Thread (63 messages) 63 messages, 4 authors, 2017-06-29

Re: [PATCH 5/5] grep: remove regflags from the public grep_opt API

From: Ævar Arnfjörð Bjarmason <hidden>
Date: 2017-06-29 18:16:27

On Thu, Jun 29 2017, Stefan Beller jotted:
On Wed, Jun 28, 2017 at 2:58 PM, Ævar Arnfjörð Bjarmason
[off-list ref] wrote:
quoted
Refactor calls to the grep machinery to always pass opt.ignore_case &
opt.extended_regexp_option instead of setting the equivalent regflags
bits.

The bug fixed when making -i work with -P in commit 9e3cbc59d5 ("log:
make --regexp-ignore-case work with --perl-regexp", 2017-05-20) was
really just plastering over the code smell which this change fixes.

See my "Re: [PATCH v3 05/30] log: make --regexp-ignore-case work with
--perl-regexp"[1] for the discussion leading up to this.

The reason for adding the extensive commentary here is that I
discovered some subtle complexity in implementing this that really
should be called out explicitly to future readers.

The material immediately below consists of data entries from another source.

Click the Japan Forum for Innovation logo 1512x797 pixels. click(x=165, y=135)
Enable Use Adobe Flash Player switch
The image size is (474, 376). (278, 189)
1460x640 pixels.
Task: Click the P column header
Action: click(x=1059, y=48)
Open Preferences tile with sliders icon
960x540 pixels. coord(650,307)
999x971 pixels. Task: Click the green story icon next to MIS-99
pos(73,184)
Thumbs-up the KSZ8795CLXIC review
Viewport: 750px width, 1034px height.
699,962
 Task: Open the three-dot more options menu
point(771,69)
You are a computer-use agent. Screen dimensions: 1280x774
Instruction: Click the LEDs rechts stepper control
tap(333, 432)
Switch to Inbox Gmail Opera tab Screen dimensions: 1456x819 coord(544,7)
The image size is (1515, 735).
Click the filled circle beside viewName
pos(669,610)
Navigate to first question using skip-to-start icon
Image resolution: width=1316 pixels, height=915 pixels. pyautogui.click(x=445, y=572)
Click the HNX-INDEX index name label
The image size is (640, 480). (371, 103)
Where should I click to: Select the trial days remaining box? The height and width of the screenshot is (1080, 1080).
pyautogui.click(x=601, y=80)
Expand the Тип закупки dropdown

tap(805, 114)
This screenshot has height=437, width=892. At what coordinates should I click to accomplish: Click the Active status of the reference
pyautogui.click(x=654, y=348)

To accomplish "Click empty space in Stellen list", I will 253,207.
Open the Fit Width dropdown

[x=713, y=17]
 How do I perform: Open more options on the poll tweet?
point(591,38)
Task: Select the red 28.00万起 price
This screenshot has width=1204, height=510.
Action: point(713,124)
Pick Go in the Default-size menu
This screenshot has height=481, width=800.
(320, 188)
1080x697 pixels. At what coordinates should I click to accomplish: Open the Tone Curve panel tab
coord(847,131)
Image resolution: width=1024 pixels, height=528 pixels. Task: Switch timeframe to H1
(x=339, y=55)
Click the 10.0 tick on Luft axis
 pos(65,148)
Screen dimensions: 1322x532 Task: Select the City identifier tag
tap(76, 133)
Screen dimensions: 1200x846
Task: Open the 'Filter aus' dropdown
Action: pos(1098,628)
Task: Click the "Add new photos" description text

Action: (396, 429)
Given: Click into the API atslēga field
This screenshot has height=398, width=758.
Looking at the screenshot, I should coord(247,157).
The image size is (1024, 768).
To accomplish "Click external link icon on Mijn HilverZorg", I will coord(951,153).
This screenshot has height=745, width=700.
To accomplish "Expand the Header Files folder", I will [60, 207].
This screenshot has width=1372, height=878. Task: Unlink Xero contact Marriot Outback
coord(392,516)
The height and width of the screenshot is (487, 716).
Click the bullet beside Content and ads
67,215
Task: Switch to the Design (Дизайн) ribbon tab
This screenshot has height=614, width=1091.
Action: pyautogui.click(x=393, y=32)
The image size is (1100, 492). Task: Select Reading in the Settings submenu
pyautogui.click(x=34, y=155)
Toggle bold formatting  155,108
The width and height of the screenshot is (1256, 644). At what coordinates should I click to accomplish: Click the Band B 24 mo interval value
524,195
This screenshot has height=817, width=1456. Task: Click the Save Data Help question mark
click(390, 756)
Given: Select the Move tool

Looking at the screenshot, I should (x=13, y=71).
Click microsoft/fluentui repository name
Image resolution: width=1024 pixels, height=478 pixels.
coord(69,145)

Before this change we'd rely on the difference between
`extended_regexp_option` and `regflags` to serve as a membrane between
our preliminary parsing of grep.extendedRegexp and grep.patternType,
and what we decided to do internally.

Now that those two are the same thing, it's necessary to unset
`extended_regexp_option` just before we commit in cases where both of
those config variables are set. See 84befcd0a4 ("grep: add a
grep.patternType configuration setting", 2012-08-03) for the code and
documentation related to that.

The explanation of why the if/else branches in
grep_commit_pattern_type() are ordered the way they are exists in that
commit message, but I think it's worth calling this subtlety out
explicitly with a comment for future readers.
Up to here the commit message is inspiring confidence.
Thanks.
quoted
Unrelated to that: I could have factored out the default REG_NEWLINE
flag into some custom GIT_GREP_H_DEFAULT_REGFLAGS or something, but
since it's just used in two places I didn't think it was worth the
effort.

As an aside we're really lacking test coverage regflags being
initiated as 0 instead of as REG_NEWLINE. Tests will fail if it's
removed from compile_regexp(), but not if it's removed from
compile_fixed_regexp(). I have not dug to see if it's actually needed
in the latter case or if the test coverage is lacking.
This sounds as if extra careful review is needed.
Note though (since I didn't say this explicitly) nothing about this
commit changes the semanics of what we pass to regcomp, I'm just noting
this caveat with REG_NEWLINE as an aside since I'm moving it around.
quoted
1. [ref]
   (https://public-inbox.org/git/CACBZZX6Hp4Q4TOj_X1fbdCA4twoXF5JemZ5ZbEn7wmkA=1KO2g@mail.gmail.com/)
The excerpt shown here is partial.